I want to review all the stories individually. I won't, but you could easily do that. They've got that much variety and unpredictability in them. I'll settle for pointing out that I thought Remote Island felt a little hollow and that Sigh (where they make a movie) was the most successful multi-part story. However some discussion of Endless Eight is mandatory. It's the story arc that broke the franchise. Fans abandoned the show. It's a time loop arc, in which Haruhi keeps sending the universe through the same two-week period. Again and again. And again. Even the regulars' memories get reset, so they don't know what's going on and have to realise afresh each time. There is a way in which they could have got someone to fill them in at the start of each loop so that they could play it like Groundhog Day, but no one ever asks. It's basically the same episode repeated on a loop, but with different clothes each time.
Personally I liked it. I can't imagine rewatching it, but it's hypnotic. You're watching for the tiny things, for any sign that our heroes might notice something new in a familiar scene. You're looking for subliminal subtleties. You're looking for Haruhi's regret. You feel the repetitions in a way you wouldn't get from just being told about them. Also, no one ever mentions it, but towards the end it looked to me as if time itself was breaking down and the space-time fabric was in danger of collapse.

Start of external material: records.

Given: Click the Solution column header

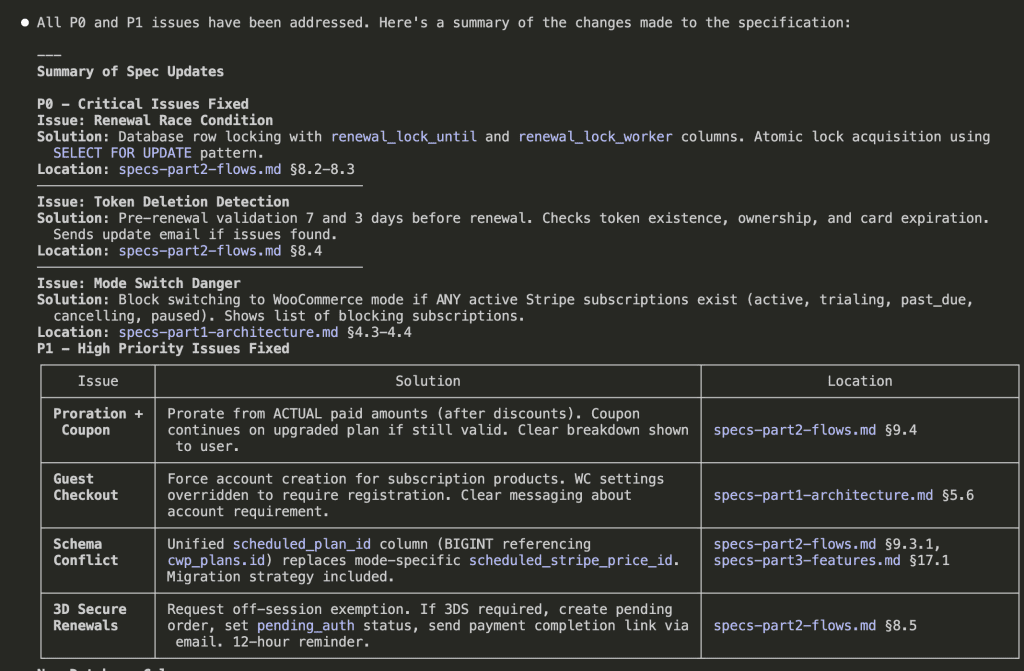Looking at the screenshot, I should point(427,381).
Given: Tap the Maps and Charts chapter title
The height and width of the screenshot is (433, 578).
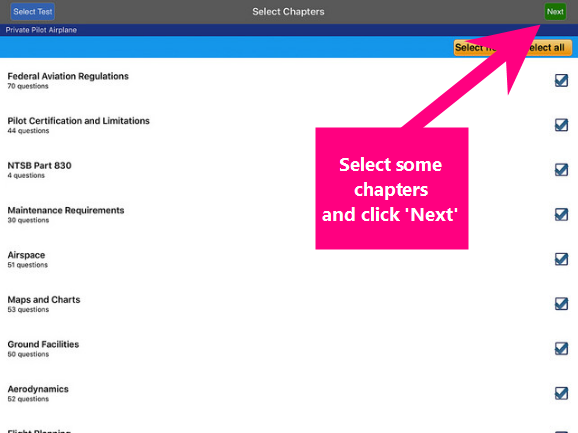Looking at the screenshot, I should [44, 300].
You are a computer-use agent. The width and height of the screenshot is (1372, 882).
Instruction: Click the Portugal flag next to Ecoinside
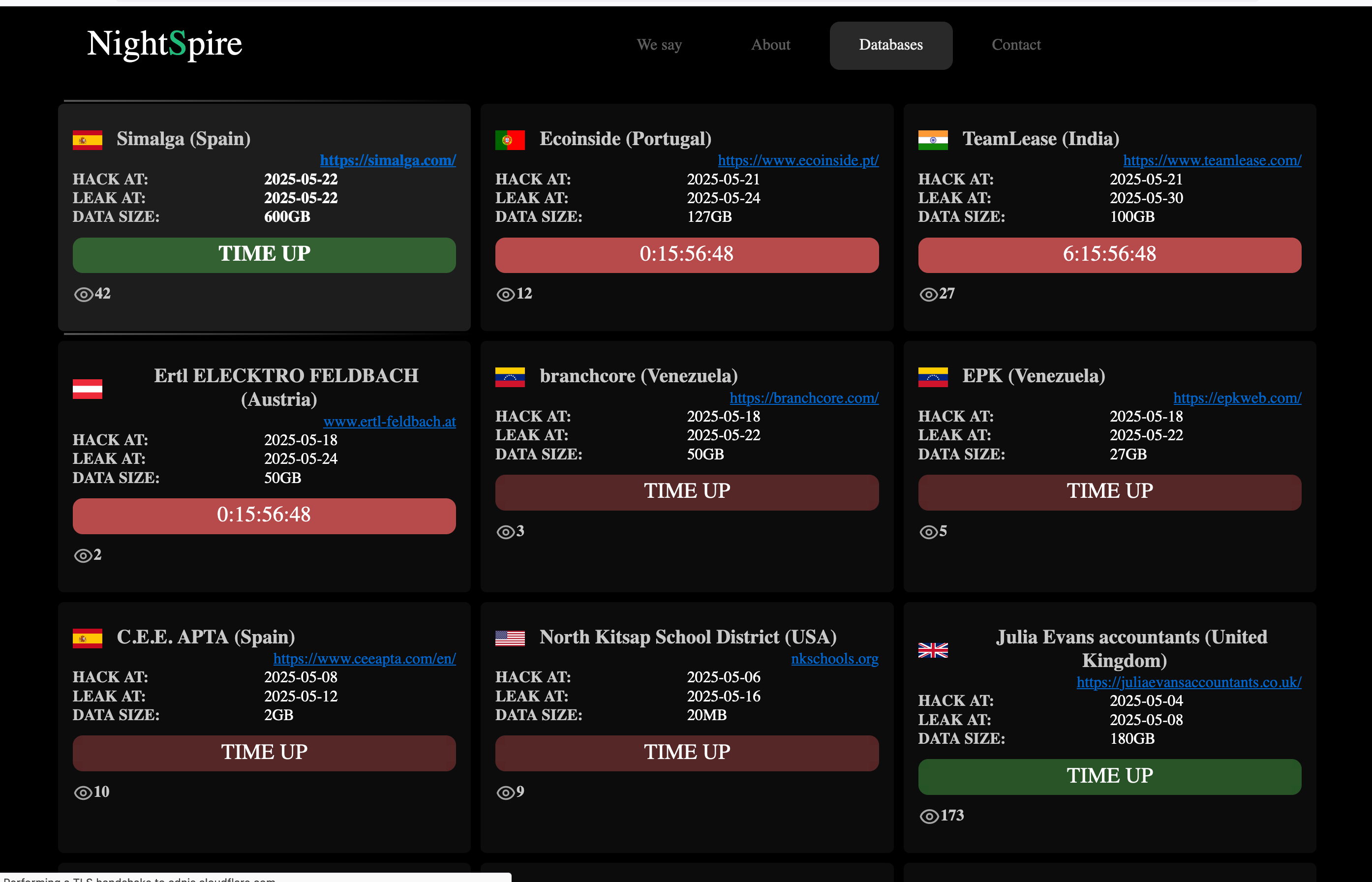(510, 140)
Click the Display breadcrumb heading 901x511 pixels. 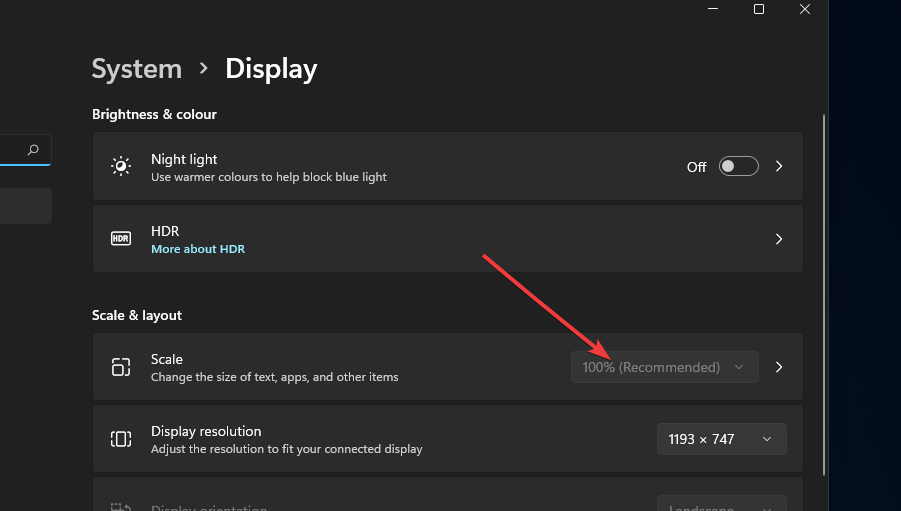(x=271, y=69)
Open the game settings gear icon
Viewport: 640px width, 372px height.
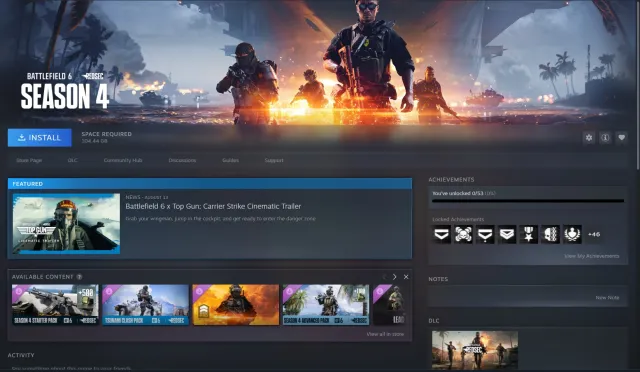click(589, 138)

I think I missed a lot by knowing too much about this show in advance, but I still enjoyed it. The storytelling is fearless to a fault. The music is an asset and often punches up scenes. I like the Haruhi-Kyon relationship, with its tiny, occasional hints of something more. I love the premise, which when mulling episodes over afterwards can even make them more enjoyable in hindsight than they were at the time. It's a juicy show to think about. It's loopy, sometimes mind-bending SF that's been compared with absurdist comedies like Monty Python.
I just think it's a bit scattershot. It takes its concept in all kinds of offbeat directions, not all equally successful. I'd be first in the queue to watch more of it, though.